Directions: Take the data below and extract the lines from the one with "The width and height of the screenshot is (162, 129)." to the one with "Click the Edit Custom Order Status heading", inclusive, exactly as written.

++++ Given data

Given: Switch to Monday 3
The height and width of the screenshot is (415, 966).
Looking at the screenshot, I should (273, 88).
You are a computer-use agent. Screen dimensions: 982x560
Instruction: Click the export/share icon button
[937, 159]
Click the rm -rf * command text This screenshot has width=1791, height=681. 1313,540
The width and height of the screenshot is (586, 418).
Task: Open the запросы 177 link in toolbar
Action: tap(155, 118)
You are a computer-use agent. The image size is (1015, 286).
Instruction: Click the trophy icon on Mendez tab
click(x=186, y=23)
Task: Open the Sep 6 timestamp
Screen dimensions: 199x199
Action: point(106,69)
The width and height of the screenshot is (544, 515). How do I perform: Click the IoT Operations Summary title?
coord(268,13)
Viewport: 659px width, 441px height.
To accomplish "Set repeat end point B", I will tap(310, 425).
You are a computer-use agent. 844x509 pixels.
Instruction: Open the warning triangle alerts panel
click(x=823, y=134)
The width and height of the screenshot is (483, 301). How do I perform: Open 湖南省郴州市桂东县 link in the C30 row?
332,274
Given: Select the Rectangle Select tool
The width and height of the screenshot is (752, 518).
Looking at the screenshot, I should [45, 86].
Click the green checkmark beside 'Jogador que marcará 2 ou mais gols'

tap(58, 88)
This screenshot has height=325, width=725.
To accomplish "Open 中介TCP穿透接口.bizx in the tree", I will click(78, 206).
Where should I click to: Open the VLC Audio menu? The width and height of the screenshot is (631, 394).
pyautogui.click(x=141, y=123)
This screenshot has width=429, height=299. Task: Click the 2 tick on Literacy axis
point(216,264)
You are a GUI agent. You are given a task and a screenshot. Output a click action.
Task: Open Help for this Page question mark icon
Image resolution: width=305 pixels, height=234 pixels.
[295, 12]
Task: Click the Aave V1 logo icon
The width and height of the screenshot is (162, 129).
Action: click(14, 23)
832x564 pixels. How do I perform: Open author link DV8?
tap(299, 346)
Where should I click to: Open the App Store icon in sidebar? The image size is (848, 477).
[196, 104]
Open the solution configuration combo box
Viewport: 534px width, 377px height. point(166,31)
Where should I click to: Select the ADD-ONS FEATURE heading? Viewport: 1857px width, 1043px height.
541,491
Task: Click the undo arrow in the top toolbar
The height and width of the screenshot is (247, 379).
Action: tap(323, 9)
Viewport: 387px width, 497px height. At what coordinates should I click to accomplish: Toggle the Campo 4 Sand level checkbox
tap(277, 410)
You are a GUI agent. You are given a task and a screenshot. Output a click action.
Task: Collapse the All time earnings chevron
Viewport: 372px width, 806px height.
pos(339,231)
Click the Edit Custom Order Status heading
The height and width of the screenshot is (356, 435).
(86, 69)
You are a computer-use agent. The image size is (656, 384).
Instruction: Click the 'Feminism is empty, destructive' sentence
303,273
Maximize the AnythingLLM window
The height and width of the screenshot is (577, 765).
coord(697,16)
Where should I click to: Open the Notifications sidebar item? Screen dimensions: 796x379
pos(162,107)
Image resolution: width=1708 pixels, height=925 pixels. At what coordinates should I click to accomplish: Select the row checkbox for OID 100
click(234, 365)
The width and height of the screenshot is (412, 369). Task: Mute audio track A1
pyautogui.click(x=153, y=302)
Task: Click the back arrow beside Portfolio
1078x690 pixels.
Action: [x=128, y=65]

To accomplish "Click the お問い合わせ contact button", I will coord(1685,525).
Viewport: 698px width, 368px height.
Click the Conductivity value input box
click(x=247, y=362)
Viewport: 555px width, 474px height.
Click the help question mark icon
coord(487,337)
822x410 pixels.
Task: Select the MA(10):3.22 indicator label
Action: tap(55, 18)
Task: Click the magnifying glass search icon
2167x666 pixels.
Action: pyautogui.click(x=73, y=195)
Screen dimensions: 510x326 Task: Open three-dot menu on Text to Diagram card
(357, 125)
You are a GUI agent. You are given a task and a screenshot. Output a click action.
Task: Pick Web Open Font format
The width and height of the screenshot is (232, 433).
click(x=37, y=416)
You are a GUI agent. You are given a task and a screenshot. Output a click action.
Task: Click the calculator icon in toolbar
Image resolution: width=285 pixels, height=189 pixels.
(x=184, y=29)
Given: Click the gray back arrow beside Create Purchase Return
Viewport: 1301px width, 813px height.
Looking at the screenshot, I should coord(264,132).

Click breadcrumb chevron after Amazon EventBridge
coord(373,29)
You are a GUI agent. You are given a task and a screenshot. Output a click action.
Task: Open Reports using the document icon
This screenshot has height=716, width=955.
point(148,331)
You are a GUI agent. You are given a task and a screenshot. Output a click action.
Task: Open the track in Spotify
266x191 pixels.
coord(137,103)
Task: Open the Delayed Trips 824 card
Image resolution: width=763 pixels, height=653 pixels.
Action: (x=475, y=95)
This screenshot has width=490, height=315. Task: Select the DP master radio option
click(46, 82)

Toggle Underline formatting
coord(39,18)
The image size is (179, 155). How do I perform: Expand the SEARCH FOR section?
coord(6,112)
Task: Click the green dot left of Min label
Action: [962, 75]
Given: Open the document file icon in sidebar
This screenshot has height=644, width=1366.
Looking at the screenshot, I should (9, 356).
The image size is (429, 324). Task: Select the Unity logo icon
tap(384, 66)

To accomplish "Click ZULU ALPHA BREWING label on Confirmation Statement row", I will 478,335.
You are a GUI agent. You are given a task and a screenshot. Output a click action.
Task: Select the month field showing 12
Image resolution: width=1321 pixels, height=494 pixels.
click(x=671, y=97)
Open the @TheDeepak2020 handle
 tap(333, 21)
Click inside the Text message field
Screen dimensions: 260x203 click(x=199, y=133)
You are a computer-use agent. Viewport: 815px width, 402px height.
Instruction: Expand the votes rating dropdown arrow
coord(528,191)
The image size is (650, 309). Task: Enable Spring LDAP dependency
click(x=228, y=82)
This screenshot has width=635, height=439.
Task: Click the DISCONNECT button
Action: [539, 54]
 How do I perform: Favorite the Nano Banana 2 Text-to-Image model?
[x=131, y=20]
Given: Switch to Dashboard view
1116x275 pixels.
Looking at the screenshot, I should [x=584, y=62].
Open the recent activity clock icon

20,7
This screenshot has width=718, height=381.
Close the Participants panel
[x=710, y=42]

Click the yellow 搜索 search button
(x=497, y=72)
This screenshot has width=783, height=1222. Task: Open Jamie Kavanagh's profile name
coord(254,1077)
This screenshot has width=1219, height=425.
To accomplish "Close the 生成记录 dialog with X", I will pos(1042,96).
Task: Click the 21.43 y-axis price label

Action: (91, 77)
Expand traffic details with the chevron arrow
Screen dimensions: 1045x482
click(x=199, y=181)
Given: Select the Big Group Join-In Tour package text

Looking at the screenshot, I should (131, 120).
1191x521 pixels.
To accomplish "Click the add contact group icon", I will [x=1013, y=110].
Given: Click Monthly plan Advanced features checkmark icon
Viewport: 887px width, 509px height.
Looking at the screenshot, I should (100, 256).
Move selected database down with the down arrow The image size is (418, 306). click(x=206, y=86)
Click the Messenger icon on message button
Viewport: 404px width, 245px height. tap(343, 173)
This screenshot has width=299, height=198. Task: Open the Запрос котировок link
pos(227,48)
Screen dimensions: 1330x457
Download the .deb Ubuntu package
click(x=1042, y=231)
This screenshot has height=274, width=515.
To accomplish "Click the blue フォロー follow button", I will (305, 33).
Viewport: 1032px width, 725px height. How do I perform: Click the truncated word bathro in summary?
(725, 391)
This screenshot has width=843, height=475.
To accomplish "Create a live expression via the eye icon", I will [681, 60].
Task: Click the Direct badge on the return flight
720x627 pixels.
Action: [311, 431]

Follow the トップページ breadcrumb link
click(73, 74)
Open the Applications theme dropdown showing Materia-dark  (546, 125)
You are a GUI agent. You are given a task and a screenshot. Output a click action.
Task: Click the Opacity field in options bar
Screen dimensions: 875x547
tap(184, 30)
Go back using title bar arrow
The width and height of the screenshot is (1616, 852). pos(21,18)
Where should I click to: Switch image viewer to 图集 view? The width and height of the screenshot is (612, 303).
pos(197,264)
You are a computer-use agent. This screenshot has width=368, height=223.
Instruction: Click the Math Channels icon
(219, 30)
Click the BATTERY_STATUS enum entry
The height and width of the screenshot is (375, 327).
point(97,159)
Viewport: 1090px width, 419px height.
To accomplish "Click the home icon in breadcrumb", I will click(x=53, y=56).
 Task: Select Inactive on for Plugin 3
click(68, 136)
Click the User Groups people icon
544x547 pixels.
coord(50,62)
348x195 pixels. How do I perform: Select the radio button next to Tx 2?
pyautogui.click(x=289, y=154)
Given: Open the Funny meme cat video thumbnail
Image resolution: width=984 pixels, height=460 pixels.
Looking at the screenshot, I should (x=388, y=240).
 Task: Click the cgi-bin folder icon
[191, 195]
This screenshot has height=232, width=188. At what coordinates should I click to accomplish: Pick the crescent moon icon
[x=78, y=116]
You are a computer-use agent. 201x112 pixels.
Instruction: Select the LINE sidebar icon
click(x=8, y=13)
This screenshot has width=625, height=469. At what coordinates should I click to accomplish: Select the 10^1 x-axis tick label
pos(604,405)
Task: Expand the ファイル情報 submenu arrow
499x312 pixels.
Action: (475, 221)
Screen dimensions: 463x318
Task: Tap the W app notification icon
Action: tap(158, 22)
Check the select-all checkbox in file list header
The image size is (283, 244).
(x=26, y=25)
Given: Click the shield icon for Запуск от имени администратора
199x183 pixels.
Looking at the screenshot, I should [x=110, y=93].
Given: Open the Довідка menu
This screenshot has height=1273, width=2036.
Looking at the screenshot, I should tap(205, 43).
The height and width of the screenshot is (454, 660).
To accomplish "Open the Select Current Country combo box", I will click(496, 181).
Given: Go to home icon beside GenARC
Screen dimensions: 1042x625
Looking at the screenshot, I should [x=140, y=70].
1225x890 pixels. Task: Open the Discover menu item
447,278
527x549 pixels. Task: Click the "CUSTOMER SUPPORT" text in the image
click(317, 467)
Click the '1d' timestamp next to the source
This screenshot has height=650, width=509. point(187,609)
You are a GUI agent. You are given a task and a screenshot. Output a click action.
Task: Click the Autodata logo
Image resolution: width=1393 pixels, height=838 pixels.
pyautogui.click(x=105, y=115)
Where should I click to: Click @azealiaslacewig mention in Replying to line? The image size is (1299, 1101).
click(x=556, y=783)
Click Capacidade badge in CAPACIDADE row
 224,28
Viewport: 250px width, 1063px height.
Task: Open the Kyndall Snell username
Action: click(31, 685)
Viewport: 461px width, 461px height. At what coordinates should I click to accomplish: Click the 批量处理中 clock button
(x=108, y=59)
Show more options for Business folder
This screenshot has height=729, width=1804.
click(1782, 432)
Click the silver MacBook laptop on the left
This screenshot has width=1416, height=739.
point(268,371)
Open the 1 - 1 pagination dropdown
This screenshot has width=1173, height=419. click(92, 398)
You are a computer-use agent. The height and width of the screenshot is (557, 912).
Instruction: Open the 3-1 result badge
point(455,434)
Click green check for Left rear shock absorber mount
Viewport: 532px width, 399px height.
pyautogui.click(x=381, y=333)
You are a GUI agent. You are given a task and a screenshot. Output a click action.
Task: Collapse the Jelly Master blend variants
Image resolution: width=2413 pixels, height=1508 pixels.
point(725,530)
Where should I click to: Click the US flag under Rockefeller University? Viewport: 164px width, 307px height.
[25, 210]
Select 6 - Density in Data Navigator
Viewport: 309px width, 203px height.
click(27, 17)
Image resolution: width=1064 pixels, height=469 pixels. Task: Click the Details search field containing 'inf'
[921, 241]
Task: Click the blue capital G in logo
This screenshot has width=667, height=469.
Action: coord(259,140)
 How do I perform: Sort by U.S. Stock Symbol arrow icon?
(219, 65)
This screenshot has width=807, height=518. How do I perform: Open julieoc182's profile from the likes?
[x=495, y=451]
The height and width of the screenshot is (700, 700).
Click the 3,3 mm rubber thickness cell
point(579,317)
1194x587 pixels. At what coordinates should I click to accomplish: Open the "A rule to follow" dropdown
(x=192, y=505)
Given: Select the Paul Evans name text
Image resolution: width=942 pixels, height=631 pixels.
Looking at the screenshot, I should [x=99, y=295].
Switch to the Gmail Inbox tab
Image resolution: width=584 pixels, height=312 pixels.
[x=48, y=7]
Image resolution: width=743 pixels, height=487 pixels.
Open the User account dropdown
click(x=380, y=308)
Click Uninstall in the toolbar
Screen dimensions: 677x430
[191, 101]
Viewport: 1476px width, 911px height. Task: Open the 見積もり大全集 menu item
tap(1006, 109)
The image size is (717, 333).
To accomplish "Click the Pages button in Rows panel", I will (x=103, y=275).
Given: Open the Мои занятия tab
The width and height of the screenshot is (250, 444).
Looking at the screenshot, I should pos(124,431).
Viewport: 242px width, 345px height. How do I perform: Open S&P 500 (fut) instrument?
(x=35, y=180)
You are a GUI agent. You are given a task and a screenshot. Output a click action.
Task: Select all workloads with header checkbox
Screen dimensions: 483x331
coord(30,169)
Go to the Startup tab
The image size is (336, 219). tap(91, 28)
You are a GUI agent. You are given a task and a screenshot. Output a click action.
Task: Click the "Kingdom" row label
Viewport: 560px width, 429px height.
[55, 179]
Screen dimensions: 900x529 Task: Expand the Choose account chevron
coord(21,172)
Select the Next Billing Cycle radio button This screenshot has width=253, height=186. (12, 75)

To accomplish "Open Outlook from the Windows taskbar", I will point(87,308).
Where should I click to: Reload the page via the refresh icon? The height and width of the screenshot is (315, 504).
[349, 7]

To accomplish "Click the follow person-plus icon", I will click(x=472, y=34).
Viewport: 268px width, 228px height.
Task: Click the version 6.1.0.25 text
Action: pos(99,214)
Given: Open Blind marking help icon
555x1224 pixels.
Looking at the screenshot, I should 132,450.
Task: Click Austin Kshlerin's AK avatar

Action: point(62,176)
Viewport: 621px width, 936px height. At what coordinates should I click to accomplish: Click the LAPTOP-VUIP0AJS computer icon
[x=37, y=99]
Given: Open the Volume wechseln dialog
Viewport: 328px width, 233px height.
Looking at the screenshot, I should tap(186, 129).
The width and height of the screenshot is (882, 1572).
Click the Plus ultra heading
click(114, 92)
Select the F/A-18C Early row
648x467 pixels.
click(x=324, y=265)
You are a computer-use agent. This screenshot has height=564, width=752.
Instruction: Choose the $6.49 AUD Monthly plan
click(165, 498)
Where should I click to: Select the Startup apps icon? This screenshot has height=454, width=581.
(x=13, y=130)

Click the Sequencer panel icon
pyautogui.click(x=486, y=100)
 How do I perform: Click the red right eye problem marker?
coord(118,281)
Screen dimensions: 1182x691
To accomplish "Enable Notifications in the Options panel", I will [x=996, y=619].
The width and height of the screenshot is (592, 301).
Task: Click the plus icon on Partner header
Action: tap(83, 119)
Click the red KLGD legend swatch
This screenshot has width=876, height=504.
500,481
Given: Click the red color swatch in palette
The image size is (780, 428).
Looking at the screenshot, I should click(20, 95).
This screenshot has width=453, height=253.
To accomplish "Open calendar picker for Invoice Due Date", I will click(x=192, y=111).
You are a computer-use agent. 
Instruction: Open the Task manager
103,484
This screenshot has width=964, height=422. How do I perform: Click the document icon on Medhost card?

++++++++

Solved exercise:
The width and height of the screenshot is (162, 129).
Action: click(14, 23)
832x564 pixels. How do I perform: Open author link DV8?
tap(299, 346)
Where should I click to: Open the App Store icon in sidebar? The image size is (848, 477).
[196, 104]
Open the solution configuration combo box
Viewport: 534px width, 377px height. point(166,31)
Where should I click to: Select the ADD-ONS FEATURE heading? Viewport: 1857px width, 1043px height.
541,491
Task: Click the undo arrow in the top toolbar
The height and width of the screenshot is (247, 379).
Action: tap(323, 9)
Viewport: 387px width, 497px height. At what coordinates should I click to accomplish: Toggle the Campo 4 Sand level checkbox
tap(277, 410)
You are a GUI agent. You are given a task and a screenshot. Output a click action.
Task: Collapse the All time earnings chevron
Viewport: 372px width, 806px height.
pos(339,231)
Click the Edit Custom Order Status heading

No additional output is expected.